§ JOB: Print everything from the line containing "Where should I click to: Browse" down to the end of the items below, with no changes.

§ SUPPLIED MATERIAL:
## Begin

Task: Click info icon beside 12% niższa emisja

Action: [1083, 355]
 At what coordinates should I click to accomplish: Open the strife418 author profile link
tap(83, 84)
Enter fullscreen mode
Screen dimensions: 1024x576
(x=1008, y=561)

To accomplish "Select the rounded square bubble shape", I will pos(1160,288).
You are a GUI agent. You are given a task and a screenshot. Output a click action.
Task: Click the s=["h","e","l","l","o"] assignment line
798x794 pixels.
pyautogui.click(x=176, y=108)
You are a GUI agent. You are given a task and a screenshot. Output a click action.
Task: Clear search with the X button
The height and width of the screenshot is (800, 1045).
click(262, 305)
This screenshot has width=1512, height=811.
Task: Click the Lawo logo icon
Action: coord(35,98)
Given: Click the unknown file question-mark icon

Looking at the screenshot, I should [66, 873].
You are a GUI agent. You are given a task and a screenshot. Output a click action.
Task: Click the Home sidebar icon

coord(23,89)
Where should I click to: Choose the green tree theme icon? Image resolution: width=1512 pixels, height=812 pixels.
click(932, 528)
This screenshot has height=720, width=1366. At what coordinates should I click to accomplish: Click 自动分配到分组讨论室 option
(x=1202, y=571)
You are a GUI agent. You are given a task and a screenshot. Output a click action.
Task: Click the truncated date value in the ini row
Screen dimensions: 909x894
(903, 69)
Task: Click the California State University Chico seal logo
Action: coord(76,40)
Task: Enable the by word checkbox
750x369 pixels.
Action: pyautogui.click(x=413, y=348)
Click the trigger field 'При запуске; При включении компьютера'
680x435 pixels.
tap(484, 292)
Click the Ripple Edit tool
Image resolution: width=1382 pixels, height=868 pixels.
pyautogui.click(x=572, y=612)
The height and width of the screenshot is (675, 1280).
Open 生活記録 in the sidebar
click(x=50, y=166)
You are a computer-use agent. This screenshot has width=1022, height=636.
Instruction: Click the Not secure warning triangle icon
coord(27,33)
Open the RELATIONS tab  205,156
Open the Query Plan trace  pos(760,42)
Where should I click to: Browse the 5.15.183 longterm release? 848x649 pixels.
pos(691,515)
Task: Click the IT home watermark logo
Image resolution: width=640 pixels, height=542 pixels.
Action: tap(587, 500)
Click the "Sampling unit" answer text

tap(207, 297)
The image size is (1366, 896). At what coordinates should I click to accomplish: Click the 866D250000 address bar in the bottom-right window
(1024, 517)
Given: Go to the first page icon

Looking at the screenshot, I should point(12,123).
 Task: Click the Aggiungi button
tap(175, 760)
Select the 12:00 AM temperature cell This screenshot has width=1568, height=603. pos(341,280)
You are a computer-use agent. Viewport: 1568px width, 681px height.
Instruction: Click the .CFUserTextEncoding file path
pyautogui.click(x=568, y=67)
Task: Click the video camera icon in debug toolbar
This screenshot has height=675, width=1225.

## End

§ OUTPUT:
Where should I click to: Browse the 5.15.183 longterm release? 848x649 pixels.
pos(691,515)
Task: Click the IT home watermark logo
Image resolution: width=640 pixels, height=542 pixels.
Action: tap(587, 500)
Click the "Sampling unit" answer text

tap(207, 297)
The image size is (1366, 896). At what coordinates should I click to accomplish: Click the 866D250000 address bar in the bottom-right window
(1024, 517)
Given: Go to the first page icon

Looking at the screenshot, I should point(12,123).
 Task: Click the Aggiungi button
tap(175, 760)
Select the 12:00 AM temperature cell This screenshot has width=1568, height=603. pos(341,280)
You are a computer-use agent. Viewport: 1568px width, 681px height.
Instruction: Click the .CFUserTextEncoding file path
pyautogui.click(x=568, y=67)
Task: Click the video camera icon in debug toolbar
This screenshot has height=675, width=1225.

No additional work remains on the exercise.